First, let’s note that applying the Hadamard transform on an arbitrary n-qubit

\displaystyle H\,|k_{n-1}\dots k_0\rangle = \frac{1}{2^{n/2}}\big((|0\rangle + (-)^{k_{n-1}}|1\rangle)\ldots (|0\rangle + (-)^{k_0}|1\rangle) \big) \\\;=\displaystyle  \frac{1}{2^{n/2}}\sum_u (-)^{k.u}\,|u\rangle = H^{(n)}\,|k\rangle

which defines the n-Hadamard transform H^{(n)}.

Put N=2^n and start with a ground state of twice n-qubits \psi_0 = |0\ldots 0\rangle|0\ldots 0\rangle and apply H^{(n)} on the first n-qubits:

\displaystyle\psi_1 = H^n\,|0\rangle|0\rangle = \frac{1}{\sqrt{N}}\sum_{k=0}^{N-1}|k\rangle|0\rangle

then apply the black-box function holding the result in the second register

\displaystyle\psi_2 = U_f\,|\psi_1\rangle = \frac{1}{\sqrt{N}}\sum_{k=0}^{N-1}|k\rangle|f(k)\rangle

applying the Hadamard treansform again

\displaystyle\psi_3 = U_f\,|\psi_1\rangle = \frac{1}{\sqrt{N}}\sum_{k=0}^{N-1}\big(\frac{1}{\sqrt{N}}\sum_{m=0}^{N-1}(-)^{m.k}|m\rangle\big)|f(k)\rangle.

Now, the period c divides the N kets into cosets containing each two elements (because of the \mathbb{Z}_2 addition \oplus). The value on these cosets is constant and if we take in each coset a representative value z we can reduce the sum over k by summing only over these representatives. Hence

\displaystyle\psi_3 = \frac{1}{N}\sum_{u=0}^{N-1}|u\rangle\,\sum_m|f(m)\rangle(-)^{m.u}\big(1+(-)^{c.u}\big).

If u is not orthogonal to c the term drops out, so measuring things will always reveal states which are orthogonal to c. In fact, if you compute the probability of getting one of these states, call it v, you get

\displaystyle\frac{1}{N^2}\sum_m\,\langle f(m)|\, f(m)\rangle\,|1+(-)^{c.v}|^2 = \frac{1}{2^{n-1}}.

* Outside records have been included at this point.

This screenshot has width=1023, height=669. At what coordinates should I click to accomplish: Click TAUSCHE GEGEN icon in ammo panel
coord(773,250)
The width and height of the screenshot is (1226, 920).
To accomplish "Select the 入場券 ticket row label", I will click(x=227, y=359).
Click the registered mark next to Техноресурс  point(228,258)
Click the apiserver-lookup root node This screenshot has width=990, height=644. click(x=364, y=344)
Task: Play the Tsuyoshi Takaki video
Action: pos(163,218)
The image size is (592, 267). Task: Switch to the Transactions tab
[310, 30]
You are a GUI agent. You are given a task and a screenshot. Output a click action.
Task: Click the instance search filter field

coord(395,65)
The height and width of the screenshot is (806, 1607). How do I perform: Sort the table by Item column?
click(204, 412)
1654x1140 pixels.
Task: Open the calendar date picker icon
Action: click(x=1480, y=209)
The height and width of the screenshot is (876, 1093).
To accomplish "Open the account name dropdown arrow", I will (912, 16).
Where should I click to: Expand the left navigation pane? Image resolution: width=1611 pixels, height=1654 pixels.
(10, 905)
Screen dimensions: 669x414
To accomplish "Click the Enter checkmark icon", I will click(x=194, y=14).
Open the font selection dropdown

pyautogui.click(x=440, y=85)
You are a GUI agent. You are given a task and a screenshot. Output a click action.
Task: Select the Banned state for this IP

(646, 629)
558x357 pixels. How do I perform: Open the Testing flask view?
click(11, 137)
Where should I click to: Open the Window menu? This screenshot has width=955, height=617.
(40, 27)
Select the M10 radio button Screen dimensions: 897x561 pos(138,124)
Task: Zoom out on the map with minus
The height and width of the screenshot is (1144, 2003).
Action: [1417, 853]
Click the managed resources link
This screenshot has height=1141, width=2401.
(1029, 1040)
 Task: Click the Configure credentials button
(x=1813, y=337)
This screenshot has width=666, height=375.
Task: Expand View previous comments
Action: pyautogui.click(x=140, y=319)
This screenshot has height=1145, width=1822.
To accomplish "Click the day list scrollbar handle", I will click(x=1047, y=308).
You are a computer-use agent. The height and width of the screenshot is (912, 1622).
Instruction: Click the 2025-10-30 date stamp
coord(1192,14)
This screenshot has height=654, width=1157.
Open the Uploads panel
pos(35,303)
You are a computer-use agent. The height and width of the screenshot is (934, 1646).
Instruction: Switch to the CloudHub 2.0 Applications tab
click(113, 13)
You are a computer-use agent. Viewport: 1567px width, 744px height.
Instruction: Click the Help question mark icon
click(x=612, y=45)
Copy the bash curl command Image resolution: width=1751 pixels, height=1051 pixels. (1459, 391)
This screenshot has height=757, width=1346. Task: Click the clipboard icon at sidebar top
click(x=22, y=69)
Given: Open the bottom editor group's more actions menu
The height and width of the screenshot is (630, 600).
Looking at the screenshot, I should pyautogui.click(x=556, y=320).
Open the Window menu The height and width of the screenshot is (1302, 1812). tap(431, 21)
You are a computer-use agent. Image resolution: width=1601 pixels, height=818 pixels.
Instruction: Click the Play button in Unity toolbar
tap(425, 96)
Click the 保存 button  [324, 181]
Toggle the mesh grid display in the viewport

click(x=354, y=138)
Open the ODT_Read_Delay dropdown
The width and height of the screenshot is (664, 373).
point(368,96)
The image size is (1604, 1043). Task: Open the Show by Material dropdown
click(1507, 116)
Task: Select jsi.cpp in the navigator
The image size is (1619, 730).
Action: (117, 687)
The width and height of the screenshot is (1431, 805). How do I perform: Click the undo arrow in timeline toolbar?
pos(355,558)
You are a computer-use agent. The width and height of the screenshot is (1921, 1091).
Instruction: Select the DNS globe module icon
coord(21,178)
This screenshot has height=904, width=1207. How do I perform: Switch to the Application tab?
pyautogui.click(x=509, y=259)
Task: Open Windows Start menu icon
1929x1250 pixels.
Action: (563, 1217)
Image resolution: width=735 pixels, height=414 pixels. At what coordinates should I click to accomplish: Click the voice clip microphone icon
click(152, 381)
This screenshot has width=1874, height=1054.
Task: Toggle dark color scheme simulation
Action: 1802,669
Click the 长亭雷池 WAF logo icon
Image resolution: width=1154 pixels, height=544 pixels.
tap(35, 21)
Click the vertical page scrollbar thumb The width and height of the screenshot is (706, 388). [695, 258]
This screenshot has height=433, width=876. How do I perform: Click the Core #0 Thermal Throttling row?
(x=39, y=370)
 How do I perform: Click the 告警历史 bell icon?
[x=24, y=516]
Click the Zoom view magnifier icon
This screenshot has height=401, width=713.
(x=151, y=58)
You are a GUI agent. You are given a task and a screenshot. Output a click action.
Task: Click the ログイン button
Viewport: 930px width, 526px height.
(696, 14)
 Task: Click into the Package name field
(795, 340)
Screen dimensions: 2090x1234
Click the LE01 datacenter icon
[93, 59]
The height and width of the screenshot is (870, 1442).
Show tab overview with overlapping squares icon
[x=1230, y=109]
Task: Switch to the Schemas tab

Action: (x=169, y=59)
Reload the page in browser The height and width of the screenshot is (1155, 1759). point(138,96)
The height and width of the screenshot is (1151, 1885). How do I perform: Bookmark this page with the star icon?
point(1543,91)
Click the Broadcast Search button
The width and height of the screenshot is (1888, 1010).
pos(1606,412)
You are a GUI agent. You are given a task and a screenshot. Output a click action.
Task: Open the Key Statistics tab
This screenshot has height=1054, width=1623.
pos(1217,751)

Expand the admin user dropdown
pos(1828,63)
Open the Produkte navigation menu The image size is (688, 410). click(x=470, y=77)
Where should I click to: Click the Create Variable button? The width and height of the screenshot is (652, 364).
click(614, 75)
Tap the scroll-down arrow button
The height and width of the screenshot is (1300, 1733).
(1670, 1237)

If you repeatedly measure the first register you end up with a collection of vectors spanning a space orthogonal to the period c which hence delivers the period. Note that the measurement collapses the state in each case and the procedure is destructive. So, this algorithm is not as magical as the Deutsch-Josza algorithm but still requires exponentially less power than any classical version.